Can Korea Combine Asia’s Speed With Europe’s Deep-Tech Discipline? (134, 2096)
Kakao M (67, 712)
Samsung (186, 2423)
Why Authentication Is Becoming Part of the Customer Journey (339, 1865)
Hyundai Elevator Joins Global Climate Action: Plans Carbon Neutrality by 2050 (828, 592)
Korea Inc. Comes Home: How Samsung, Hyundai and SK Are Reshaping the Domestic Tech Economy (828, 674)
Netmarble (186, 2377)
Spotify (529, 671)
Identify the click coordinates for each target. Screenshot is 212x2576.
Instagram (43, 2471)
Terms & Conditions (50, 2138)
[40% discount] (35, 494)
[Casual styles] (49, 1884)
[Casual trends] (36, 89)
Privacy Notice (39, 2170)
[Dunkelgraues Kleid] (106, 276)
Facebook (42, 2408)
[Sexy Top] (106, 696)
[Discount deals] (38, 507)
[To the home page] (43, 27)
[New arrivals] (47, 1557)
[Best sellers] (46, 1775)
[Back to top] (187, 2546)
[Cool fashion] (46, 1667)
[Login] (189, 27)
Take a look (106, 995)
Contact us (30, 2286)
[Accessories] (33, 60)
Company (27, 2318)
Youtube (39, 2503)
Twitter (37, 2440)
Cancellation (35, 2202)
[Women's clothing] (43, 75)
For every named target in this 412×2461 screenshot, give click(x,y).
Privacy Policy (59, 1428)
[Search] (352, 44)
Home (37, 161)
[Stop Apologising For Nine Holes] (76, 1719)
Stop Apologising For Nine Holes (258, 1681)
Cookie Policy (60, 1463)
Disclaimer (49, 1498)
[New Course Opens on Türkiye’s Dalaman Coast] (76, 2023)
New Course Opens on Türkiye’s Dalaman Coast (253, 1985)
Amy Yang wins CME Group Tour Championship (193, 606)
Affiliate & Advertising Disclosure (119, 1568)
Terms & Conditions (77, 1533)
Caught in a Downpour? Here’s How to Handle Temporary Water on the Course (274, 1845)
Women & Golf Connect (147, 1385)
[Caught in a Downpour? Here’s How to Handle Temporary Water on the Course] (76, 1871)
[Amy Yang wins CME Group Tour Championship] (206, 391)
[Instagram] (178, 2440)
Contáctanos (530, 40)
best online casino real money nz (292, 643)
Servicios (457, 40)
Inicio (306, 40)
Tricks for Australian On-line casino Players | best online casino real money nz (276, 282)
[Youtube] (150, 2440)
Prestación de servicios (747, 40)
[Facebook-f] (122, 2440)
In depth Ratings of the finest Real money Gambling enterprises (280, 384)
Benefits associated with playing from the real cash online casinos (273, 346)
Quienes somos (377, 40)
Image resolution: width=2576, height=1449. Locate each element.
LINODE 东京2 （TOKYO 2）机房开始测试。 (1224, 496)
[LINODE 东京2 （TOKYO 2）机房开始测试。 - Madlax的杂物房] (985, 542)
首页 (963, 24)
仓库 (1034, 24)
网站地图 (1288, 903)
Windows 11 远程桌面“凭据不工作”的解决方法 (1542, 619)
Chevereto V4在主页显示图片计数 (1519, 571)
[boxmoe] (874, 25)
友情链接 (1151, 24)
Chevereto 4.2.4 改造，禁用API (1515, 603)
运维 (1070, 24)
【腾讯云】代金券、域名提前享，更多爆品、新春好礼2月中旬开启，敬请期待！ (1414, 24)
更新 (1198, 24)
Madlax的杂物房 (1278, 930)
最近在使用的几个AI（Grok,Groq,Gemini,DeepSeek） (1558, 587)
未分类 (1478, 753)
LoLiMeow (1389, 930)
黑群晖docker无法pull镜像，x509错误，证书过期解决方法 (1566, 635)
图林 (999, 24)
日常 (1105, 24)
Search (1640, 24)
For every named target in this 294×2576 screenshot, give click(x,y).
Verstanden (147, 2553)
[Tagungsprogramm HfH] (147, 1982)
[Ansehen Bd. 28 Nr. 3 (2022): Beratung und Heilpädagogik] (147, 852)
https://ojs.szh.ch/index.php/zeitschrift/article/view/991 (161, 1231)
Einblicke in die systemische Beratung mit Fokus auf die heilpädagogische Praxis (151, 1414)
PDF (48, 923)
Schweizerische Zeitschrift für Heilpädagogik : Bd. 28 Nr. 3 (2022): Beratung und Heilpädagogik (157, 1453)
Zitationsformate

Your goal: Examine the records and pull out every line where the string "click" occurs.

Answer to this problem:
Identify the click coordinates for each target. Screenshot is 212x2576.
For every named target in this 412×2461 screenshot, give click(x,y).
For every named target in this 294×2576 screenshot, give click(x,y).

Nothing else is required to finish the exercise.